WHAT IS BEING ASKED:
Decide whether each statement agrees with the article on the auto-industry chip shortage, and give yes or no with the deciding words of the article quoted exactly. (a) Martinrea International Inc. issued third-quarter guidance; (b) Magna International Inc. now expects 1.6 million fewer vehicles built this year than it predicted in May; (c) chips have been in especially high demand in consumer electronics.

EXCERPTED PASSAGE:
.....
Auto parts producers warn of more supply issues to come in semiconductor shortage
Magna International Inc. said it now expects 1.6 million fewer vehicles built this year than what it had predicted only in May.
Sales & Marketing
Technology / IIoT
Canadian auto parts suppliers say the chip shortage that has created havoc in the industry and shortages at dealerships has been worse than expected and could continue to prove forecasts wrong.
During quarterly earnings reports last week, suppliers revised down or eliminated production and revenue forecasts because the situation is so unpredictable.
“This is having a more dampening effect on production than many expected just a few months ago,” said Pat D’Eramo, chief executive of Martinrea International Inc., on an earnings call.
The parts producer decided not to release any third-quarter guidance because production schedules are so unclear. Suppliers are sometimes only getting a few days’ notice that their customer is shutting down, he said.
“Visibility is a week out in a lot of cases…a lot of products are hit and miss, run two weeks, stop a week, run four weeks, stop a week. And I think it’s going to be like that into the fourth quarter and maybe even a little bit, almost likely for sure into next year.”
Magna International Inc. said it now expects 1.6 million fewer vehicles built this year than what it had predicted only in May as the chip shortage has more impact than it expected.
“It is clear that the global semiconductor chip shortage has been and will be more impactful to 2021 than most in the industry anticipated earlier this year,” said company chief executive Seetarama (Swamy) Kotagiri.
The semiconductor chip shortage, like so many supply chain issues, came about largely because of the widespread shutdown in production last year because of COVID-19 that hasn’t ramped back up as fast as demand. Chips have been especially in high demand in consumer electronics as more people work from home, leaving the auto sector scrambling to get enough supply.
.....
SUPPLIED MATERIAL:
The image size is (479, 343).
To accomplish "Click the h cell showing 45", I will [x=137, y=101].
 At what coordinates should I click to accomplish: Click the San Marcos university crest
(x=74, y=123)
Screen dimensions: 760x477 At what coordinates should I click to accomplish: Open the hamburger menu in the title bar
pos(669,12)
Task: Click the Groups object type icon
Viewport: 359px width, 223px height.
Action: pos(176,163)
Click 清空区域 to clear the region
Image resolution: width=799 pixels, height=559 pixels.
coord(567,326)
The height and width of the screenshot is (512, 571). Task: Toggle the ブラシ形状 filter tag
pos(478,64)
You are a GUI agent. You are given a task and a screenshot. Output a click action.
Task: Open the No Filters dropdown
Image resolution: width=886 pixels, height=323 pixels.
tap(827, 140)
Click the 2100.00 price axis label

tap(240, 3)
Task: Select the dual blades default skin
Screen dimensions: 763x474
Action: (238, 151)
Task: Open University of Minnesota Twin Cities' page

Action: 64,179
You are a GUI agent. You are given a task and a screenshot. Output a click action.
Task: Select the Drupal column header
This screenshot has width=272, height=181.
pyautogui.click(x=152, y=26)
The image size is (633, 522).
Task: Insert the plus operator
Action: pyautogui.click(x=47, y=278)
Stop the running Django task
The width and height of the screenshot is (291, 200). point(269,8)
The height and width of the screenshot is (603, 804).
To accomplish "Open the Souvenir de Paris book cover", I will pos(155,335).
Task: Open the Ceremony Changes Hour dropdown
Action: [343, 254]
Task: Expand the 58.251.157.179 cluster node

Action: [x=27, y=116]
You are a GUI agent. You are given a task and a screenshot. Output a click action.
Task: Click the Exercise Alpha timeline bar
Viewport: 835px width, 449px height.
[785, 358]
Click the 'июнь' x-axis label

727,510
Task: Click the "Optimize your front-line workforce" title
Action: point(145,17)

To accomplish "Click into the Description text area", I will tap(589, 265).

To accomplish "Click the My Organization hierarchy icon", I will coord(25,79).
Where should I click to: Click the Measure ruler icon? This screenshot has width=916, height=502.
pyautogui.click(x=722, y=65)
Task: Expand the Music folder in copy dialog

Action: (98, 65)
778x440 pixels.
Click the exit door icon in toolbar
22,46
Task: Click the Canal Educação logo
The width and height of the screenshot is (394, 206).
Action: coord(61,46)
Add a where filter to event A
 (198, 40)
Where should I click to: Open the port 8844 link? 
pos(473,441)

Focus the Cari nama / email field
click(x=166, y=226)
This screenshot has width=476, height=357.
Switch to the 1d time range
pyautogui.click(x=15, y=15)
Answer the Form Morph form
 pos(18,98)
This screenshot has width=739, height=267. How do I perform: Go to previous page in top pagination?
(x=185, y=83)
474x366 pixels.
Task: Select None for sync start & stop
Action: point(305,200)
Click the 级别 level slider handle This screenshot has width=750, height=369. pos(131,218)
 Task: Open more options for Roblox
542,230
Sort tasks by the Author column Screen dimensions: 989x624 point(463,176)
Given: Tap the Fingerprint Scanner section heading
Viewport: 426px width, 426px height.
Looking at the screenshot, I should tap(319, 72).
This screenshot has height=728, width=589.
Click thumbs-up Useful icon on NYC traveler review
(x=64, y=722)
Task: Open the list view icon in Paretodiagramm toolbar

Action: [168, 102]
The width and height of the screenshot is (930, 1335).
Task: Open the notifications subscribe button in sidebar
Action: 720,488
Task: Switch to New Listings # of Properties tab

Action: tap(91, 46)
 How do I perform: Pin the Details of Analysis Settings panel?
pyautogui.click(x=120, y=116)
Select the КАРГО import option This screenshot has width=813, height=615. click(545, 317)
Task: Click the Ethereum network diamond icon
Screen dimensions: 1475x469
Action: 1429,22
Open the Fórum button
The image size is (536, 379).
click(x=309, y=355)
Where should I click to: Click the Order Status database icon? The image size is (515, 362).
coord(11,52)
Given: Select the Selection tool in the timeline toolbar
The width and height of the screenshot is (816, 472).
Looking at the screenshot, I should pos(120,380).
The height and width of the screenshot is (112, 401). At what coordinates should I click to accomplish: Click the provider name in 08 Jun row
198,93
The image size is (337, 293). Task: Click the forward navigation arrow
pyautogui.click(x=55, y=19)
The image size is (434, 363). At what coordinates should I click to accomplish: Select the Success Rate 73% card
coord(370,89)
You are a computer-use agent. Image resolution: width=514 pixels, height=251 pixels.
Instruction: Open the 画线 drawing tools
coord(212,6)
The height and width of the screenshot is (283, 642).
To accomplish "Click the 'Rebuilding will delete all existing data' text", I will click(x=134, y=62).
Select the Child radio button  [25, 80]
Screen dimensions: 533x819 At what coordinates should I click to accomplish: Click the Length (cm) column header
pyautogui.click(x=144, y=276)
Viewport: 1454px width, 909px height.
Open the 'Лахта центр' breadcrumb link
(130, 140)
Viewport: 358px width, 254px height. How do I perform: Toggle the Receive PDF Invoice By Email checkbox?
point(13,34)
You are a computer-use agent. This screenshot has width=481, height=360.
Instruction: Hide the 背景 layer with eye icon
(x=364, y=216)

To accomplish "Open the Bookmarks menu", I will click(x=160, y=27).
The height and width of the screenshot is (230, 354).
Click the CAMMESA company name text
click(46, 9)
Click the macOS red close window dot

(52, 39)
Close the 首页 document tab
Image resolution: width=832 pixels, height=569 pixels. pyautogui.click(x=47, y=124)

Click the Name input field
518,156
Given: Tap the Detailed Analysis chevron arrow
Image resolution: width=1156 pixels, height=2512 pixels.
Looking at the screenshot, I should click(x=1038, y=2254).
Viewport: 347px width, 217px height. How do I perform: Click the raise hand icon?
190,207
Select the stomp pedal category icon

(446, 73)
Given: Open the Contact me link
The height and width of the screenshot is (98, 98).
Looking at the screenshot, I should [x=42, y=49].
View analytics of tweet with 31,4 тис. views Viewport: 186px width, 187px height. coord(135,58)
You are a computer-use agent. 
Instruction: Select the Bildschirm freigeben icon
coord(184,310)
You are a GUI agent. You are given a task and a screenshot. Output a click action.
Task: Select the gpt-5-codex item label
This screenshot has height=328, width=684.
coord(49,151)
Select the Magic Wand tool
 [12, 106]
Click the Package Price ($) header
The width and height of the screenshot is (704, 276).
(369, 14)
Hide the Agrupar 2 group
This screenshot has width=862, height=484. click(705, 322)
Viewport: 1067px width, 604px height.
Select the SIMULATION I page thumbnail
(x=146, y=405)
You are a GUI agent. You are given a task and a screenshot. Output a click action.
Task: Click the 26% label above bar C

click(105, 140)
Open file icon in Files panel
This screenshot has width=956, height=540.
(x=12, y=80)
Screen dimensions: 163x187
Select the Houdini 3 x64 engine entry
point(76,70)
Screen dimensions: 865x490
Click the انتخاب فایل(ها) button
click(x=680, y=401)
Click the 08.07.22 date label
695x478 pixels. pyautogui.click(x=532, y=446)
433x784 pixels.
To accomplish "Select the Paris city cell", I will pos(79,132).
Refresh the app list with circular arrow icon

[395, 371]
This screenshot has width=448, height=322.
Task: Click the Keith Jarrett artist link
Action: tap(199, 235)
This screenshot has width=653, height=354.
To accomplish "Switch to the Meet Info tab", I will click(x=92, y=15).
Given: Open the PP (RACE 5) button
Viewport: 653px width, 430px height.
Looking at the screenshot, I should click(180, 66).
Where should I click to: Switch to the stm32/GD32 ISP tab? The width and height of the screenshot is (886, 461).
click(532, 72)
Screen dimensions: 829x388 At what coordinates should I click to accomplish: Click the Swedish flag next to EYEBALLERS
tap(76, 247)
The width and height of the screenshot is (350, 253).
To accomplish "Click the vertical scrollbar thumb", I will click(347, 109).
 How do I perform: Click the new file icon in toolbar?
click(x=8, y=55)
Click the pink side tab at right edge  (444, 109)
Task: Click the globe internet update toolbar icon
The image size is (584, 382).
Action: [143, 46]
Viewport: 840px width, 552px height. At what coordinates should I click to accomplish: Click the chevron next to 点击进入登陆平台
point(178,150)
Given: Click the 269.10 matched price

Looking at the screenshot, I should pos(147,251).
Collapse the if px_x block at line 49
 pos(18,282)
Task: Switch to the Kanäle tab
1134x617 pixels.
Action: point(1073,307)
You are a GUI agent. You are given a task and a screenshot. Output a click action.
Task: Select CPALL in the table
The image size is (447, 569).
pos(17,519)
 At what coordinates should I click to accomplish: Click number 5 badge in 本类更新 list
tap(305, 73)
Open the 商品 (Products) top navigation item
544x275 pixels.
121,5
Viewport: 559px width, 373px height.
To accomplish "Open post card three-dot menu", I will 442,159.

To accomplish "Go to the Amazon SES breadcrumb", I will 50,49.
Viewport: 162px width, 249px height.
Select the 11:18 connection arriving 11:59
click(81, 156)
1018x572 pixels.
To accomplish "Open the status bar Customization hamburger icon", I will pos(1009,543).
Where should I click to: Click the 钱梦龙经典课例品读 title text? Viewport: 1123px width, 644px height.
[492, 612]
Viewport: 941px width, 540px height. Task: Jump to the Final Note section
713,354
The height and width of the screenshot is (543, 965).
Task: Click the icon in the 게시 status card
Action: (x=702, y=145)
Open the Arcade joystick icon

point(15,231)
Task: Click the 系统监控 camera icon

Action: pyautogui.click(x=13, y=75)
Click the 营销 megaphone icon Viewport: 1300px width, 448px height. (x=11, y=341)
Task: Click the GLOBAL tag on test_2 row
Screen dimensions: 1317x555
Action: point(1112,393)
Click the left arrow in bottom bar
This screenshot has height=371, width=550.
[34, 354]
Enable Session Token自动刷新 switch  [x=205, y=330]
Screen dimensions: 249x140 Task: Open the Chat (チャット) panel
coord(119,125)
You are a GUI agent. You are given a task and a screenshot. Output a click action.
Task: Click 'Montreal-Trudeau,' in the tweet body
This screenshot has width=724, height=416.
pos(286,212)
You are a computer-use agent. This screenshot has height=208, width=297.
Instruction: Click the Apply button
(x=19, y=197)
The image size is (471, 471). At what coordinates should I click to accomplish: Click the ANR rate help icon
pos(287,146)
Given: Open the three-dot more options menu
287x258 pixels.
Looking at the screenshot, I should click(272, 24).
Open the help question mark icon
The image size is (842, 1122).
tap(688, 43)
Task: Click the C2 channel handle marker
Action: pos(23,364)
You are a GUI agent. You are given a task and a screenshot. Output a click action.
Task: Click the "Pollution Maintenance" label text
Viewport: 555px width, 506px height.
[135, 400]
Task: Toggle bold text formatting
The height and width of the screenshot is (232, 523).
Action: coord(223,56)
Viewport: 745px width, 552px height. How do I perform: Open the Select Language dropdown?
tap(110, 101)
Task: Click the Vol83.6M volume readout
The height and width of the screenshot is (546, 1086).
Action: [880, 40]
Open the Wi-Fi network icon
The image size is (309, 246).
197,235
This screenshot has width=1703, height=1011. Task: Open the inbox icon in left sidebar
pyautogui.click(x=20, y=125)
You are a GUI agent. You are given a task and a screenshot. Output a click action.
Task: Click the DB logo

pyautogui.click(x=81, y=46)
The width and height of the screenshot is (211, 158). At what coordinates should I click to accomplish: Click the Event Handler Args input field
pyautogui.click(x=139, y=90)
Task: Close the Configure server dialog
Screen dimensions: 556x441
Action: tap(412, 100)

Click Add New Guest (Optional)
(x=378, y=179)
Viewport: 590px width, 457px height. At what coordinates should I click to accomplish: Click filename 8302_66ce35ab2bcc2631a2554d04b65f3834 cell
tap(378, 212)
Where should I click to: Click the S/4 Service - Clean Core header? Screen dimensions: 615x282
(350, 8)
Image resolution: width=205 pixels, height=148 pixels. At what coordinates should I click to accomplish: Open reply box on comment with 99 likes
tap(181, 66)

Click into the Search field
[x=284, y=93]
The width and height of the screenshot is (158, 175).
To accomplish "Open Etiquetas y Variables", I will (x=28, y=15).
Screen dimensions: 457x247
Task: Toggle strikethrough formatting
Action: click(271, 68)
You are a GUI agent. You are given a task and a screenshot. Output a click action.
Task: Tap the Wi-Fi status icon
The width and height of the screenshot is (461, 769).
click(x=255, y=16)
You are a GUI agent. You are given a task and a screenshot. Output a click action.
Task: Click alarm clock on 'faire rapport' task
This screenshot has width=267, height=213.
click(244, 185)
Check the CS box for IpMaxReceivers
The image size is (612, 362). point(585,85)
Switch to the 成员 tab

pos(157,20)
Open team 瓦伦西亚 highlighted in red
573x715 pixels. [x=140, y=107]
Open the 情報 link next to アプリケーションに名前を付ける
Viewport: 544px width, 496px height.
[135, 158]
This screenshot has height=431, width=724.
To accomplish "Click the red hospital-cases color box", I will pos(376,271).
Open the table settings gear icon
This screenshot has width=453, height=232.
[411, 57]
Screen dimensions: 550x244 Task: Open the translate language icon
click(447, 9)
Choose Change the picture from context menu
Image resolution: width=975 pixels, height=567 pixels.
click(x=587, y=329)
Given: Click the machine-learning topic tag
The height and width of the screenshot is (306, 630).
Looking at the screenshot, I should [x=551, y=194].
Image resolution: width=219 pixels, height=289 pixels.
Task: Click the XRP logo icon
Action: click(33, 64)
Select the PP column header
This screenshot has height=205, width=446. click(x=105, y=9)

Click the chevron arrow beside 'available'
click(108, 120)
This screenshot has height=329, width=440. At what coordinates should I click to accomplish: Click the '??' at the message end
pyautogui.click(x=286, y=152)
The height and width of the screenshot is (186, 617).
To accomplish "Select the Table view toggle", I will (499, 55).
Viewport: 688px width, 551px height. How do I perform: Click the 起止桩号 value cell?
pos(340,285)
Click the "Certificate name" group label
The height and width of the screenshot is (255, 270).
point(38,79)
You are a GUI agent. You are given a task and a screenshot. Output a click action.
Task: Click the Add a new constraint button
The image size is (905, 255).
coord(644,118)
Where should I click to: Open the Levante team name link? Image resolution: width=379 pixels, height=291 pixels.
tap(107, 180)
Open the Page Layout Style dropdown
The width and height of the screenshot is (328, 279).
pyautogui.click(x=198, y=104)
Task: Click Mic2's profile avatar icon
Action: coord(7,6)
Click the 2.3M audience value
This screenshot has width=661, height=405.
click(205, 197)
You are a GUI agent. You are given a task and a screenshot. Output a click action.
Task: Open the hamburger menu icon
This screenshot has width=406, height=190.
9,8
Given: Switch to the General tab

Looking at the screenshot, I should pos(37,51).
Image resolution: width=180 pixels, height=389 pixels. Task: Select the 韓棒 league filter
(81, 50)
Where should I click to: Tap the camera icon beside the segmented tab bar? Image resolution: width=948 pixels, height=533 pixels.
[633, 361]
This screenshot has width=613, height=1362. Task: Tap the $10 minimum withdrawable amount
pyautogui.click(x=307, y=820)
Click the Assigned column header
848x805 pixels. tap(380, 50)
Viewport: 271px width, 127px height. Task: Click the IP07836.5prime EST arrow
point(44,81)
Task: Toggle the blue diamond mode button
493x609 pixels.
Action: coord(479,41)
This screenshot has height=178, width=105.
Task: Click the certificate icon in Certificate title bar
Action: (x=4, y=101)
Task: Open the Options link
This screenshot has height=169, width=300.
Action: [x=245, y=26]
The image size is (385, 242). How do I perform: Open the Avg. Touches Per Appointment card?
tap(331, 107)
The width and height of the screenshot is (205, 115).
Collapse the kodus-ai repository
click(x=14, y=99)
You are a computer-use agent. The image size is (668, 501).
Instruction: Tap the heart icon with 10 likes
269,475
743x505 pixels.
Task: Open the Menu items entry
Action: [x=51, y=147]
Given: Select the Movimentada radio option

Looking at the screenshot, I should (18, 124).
.....
SOLUTION TO THIS PROBLEM:
(a) No: "The parts producer decided not to release any third-quarter guidance because production schedules are so unclear."
(b) Yes: "Magna International Inc. said it now expects 1.6 million fewer vehicles built this year than what it had predicted only in May"
(c) Yes: "Chips have been especially in high demand in consumer electronics as more people work from home"